Exercise inputs START

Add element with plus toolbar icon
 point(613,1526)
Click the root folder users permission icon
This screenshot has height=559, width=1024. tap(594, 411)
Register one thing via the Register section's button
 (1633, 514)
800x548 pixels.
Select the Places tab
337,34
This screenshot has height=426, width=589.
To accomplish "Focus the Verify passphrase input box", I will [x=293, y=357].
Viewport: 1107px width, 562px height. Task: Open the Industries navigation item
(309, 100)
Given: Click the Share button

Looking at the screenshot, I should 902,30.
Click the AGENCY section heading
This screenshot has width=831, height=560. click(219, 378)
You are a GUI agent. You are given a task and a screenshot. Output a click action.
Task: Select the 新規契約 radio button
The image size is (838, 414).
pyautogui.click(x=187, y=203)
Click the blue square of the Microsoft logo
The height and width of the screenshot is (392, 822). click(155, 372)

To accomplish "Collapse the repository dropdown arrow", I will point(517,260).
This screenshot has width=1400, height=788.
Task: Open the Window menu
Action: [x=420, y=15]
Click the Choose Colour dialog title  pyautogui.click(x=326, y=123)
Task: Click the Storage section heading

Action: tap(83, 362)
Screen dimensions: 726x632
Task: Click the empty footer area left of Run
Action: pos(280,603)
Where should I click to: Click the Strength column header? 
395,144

Exercise inputs END

> [Directions for this task]: Please output the lines of the listing above that fall in the stretch from the one with "This screenshot has height=426, width=589." through the one with "Click the Choose", exactly and only those.

> [Output for this exercise]:
This screenshot has height=426, width=589.
To accomplish "Focus the Verify passphrase input box", I will [x=293, y=357].
Viewport: 1107px width, 562px height. Task: Open the Industries navigation item
(309, 100)
Given: Click the Share button

Looking at the screenshot, I should 902,30.
Click the AGENCY section heading
This screenshot has width=831, height=560. click(219, 378)
You are a GUI agent. You are given a task and a screenshot. Output a click action.
Task: Select the 新規契約 radio button
The image size is (838, 414).
pyautogui.click(x=187, y=203)
Click the blue square of the Microsoft logo
The height and width of the screenshot is (392, 822). click(155, 372)

To accomplish "Collapse the repository dropdown arrow", I will point(517,260).
This screenshot has width=1400, height=788.
Task: Open the Window menu
Action: [x=420, y=15]
Click the Choose Colour dialog title  pyautogui.click(x=326, y=123)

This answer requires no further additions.